An exact copy of the lines from the one containing "Viewport: 1080px width, 731px" to the end of the records below is required, and nothing else.

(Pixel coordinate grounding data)
-=-=-=-=-
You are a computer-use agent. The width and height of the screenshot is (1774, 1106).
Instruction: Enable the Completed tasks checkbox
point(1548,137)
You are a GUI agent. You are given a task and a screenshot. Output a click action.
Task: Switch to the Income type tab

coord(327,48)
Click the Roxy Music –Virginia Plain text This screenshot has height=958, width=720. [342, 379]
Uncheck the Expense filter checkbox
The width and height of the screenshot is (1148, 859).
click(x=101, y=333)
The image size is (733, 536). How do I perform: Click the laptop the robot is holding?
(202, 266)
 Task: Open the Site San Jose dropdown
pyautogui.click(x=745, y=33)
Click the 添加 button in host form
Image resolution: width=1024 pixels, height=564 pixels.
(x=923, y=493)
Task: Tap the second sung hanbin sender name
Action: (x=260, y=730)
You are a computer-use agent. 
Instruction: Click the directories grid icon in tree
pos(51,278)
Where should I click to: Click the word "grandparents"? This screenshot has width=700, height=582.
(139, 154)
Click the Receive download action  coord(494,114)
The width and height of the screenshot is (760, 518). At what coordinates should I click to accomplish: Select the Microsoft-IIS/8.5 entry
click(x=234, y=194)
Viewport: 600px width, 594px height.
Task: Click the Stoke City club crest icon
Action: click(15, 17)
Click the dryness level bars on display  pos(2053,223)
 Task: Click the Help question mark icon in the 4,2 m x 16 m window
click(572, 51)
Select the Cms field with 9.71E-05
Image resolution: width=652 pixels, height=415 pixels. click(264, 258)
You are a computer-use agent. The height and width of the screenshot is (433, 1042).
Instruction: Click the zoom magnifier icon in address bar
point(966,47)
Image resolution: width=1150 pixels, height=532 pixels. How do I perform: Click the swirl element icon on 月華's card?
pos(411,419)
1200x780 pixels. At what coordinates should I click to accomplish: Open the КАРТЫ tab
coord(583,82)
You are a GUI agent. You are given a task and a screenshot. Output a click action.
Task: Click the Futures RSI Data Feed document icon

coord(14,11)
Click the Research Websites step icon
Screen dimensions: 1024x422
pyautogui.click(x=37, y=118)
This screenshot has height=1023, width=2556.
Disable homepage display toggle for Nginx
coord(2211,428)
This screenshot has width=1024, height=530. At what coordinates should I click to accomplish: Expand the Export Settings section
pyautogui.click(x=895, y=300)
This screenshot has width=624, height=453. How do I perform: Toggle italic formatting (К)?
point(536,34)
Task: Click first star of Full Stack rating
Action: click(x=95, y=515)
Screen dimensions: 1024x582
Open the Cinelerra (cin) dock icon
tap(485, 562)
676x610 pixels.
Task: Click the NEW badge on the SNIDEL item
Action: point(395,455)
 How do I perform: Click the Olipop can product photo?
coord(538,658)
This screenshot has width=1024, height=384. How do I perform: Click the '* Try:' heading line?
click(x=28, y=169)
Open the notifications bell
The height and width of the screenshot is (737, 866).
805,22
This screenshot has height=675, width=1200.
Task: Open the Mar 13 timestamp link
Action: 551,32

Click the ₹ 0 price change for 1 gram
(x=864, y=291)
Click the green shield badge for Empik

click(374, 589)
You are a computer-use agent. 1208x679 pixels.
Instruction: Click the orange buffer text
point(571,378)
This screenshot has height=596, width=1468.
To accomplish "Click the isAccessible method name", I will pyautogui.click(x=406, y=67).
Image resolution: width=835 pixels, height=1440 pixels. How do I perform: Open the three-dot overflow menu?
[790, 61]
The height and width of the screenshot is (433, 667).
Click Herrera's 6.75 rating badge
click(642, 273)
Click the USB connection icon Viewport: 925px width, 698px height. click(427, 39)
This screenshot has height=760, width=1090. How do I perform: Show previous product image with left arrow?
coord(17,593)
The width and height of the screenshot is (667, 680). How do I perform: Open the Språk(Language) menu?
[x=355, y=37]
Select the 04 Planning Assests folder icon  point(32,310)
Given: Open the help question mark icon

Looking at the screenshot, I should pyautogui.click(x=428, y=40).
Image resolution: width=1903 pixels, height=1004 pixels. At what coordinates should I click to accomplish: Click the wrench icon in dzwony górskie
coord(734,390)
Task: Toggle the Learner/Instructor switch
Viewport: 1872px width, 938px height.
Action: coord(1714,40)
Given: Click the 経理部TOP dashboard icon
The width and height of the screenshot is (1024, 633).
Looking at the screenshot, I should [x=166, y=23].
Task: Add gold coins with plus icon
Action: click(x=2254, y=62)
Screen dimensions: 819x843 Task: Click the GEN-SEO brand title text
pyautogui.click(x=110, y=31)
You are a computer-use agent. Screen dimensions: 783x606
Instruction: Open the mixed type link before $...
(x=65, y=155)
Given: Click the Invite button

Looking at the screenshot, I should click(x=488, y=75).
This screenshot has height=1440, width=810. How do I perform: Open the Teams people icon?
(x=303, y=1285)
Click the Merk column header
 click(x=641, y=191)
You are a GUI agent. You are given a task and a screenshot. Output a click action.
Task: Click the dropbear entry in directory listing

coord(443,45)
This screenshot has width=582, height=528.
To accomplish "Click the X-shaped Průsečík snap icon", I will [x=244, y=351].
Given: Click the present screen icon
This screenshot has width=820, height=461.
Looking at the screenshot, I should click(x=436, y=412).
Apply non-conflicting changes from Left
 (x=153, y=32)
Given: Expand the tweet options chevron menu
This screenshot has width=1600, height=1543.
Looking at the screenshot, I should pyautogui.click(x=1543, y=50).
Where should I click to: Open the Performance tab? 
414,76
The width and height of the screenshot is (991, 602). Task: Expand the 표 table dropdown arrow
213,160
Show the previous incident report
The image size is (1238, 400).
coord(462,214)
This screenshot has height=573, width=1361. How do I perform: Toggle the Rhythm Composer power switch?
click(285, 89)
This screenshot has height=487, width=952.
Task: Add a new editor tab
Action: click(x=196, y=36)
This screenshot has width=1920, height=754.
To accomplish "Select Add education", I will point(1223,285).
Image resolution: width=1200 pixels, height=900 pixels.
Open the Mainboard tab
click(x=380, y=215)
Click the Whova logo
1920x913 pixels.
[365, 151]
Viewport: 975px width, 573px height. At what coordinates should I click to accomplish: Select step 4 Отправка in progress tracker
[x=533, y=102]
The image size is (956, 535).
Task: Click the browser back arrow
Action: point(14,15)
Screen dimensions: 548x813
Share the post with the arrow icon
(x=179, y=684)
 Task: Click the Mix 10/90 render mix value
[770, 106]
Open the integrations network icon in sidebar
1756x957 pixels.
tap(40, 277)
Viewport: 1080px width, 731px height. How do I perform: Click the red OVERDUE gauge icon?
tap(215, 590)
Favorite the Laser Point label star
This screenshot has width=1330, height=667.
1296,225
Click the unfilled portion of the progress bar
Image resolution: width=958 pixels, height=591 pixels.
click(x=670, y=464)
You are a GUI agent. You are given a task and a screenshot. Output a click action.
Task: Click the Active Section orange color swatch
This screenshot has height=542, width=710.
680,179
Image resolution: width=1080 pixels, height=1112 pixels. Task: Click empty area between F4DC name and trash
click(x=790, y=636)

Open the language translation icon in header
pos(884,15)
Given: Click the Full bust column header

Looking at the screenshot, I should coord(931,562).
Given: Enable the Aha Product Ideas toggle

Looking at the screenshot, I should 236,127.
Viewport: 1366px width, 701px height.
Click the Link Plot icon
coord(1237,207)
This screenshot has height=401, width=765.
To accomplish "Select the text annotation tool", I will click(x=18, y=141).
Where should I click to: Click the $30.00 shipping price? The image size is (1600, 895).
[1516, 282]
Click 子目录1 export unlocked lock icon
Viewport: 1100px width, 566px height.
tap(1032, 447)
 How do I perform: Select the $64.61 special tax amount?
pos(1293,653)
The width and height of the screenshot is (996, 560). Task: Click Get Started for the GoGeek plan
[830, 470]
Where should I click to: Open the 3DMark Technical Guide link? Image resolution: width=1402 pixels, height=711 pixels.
-=-=-=-=-
Solved exercise
Viewport: 1080px width, 731px height. How do I perform: Click the red OVERDUE gauge icon?
tap(215, 590)
Favorite the Laser Point label star
This screenshot has width=1330, height=667.
1296,225
Click the unfilled portion of the progress bar
Image resolution: width=958 pixels, height=591 pixels.
click(x=670, y=464)
You are a GUI agent. You are given a task and a screenshot. Output a click action.
Task: Click the Active Section orange color swatch
This screenshot has height=542, width=710.
680,179
Image resolution: width=1080 pixels, height=1112 pixels. Task: Click empty area between F4DC name and trash
click(x=790, y=636)

Open the language translation icon in header
pos(884,15)
Given: Click the Full bust column header

Looking at the screenshot, I should coord(931,562).
Given: Enable the Aha Product Ideas toggle

Looking at the screenshot, I should 236,127.
Viewport: 1366px width, 701px height.
Click the Link Plot icon
coord(1237,207)
This screenshot has height=401, width=765.
To accomplish "Select the text annotation tool", I will click(x=18, y=141).
Where should I click to: Click the $30.00 shipping price? The image size is (1600, 895).
[1516, 282]
Click 子目录1 export unlocked lock icon
Viewport: 1100px width, 566px height.
tap(1032, 447)
 How do I perform: Select the $64.61 special tax amount?
pos(1293,653)
The width and height of the screenshot is (996, 560). Task: Click Get Started for the GoGeek plan
[830, 470]
Where should I click to: Open the 3DMark Technical Guide link? Image resolution: width=1402 pixels, height=711 pixels.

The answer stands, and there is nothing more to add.